How do I filter an XML file to find all of one type of tag with any invalid values?

Question

I was messing around with notepad++, but seem to find an easy way to do this. I think grep might work, but I an not totally sure how.

I have a file, that has certain tags, I want to find all of the tags, that have incorrect values. For example:

This is what most of them are.

<tag attr="1">Correct</tag>

However, I want to find all the ones with anything else in them.

<tag attr="1">Wrong</tag>
<tag attr="1">Incorrect</tag>
<tag attr="1">Gibberish</tag>

… etc, etc …

There are thousands of them, but I am just looking for bad ones. I don’t want to look at each manually. Also, more than on tag can be on the same line.

GC

find grep notepad++windows xml

Toto · Accepted Answer

It's better to use a XML parser, but, if you want to use Notepad++, this does the job:

Ctrl+F
Find what: <tag[^>]*>(?:(?!Correct|</tag>).)*</tag>
CHECK Match case
CHECK Wrap around
CHECK Regular expression
UNCHECK . matches newline
Find All in Current Document

Explanation:

<tag[^>]*>          # open tag
            # Tempered Greedy Token
(?:                 # non capture group
    (?!                 # negative lookahead, make sure we haven't after:
        Correct             # literally Correct
      |                   # OR
        </tag>              # end tag
    )                   # end lookahead
    .                   # any character
)*                  # end group, may appear 0 or more times
</tag>              # end tag

Screenshot (before):

Screenshot (after):

Michael Kay · Answer

Find an XML editor that allows XPath searching (I use oXygen), and the query is then //tag[not(.='Correct')].
If you're doing anything with XML, you need to master XPath: working with regular expressions to process XML is inefficient, clumsy, and ultimately it gives the wrong answer - there will always be some way of writing the XML that defeats your regex.
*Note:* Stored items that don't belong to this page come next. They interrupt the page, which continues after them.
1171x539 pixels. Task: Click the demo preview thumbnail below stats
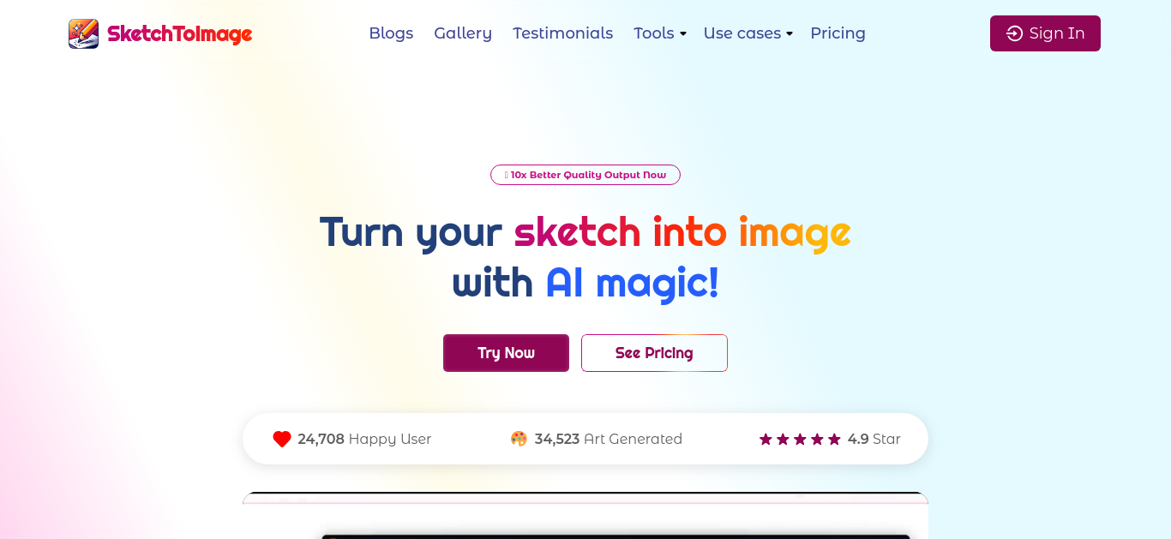click(x=586, y=516)
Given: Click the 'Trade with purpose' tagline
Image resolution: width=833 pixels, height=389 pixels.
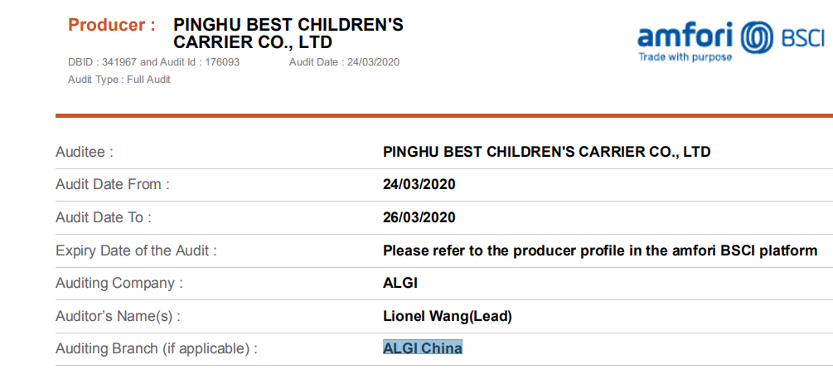Looking at the screenshot, I should [685, 57].
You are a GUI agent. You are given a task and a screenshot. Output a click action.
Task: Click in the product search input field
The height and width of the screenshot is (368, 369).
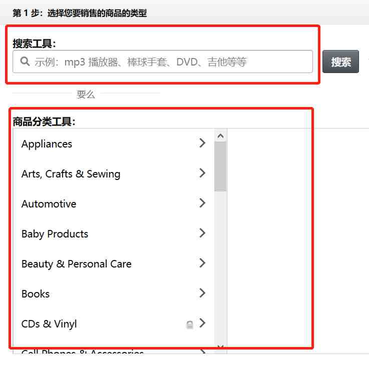163,62
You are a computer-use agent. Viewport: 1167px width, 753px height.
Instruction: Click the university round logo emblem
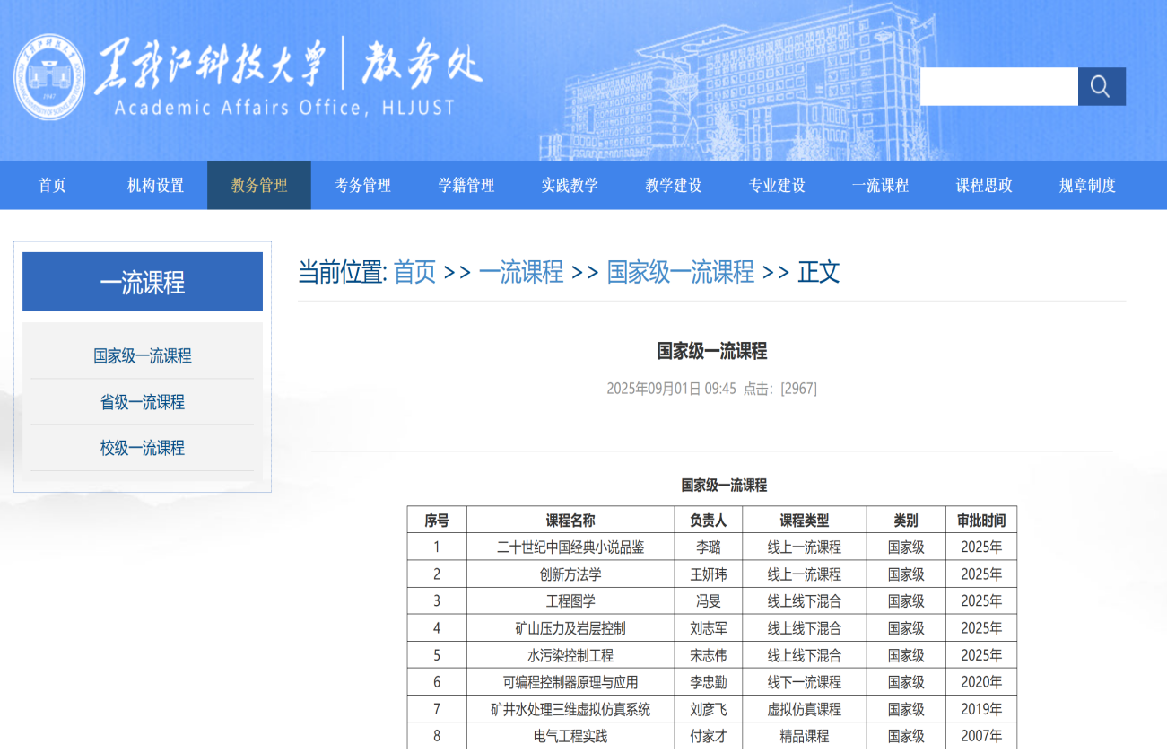tap(49, 77)
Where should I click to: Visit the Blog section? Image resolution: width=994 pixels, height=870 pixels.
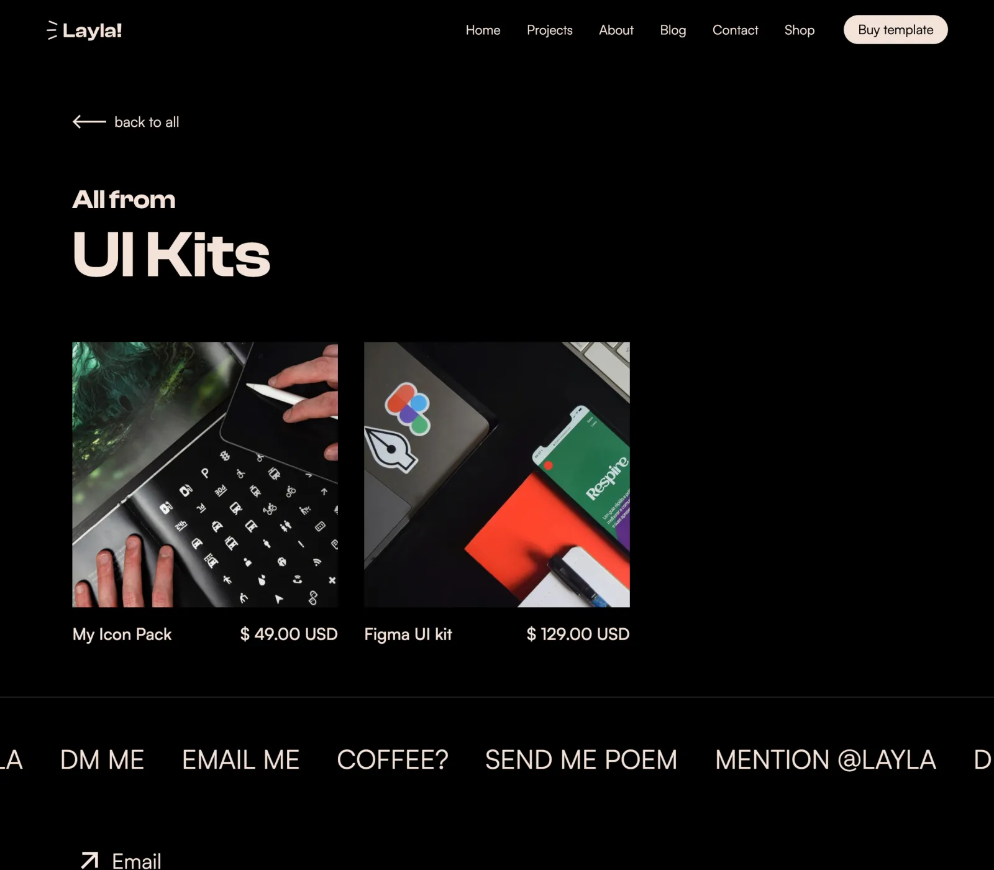[x=673, y=30]
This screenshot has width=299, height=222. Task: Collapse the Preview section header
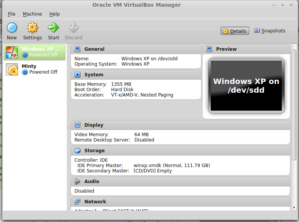(x=226, y=49)
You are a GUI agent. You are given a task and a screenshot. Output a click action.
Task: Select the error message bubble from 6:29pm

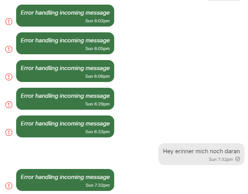(65, 99)
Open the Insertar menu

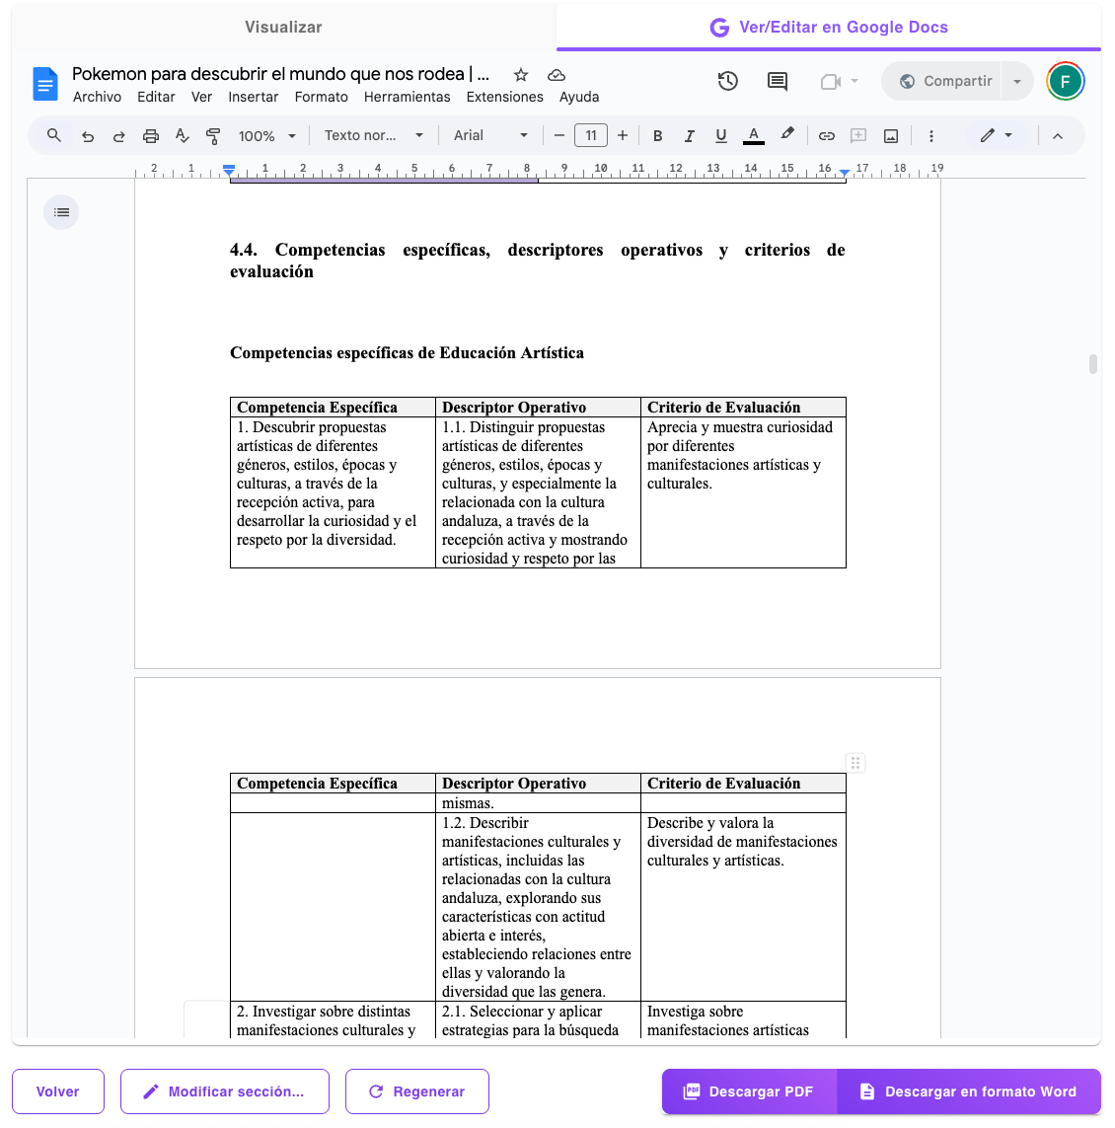pyautogui.click(x=253, y=97)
For example people doing this with a regex often forget that attributes can be delimited by single quotes rather than double quotes, or that a newline can appear before the ">" in a start tag.

Alex Roberts · Answer

Use CTRL H (find/replace) with REGEX turned on. Dots are a single wildcard, .* is everything. If you want to work with line breaks, rn or n will be your friend too. What defines a correct tag's contents? Is it always one word, or length?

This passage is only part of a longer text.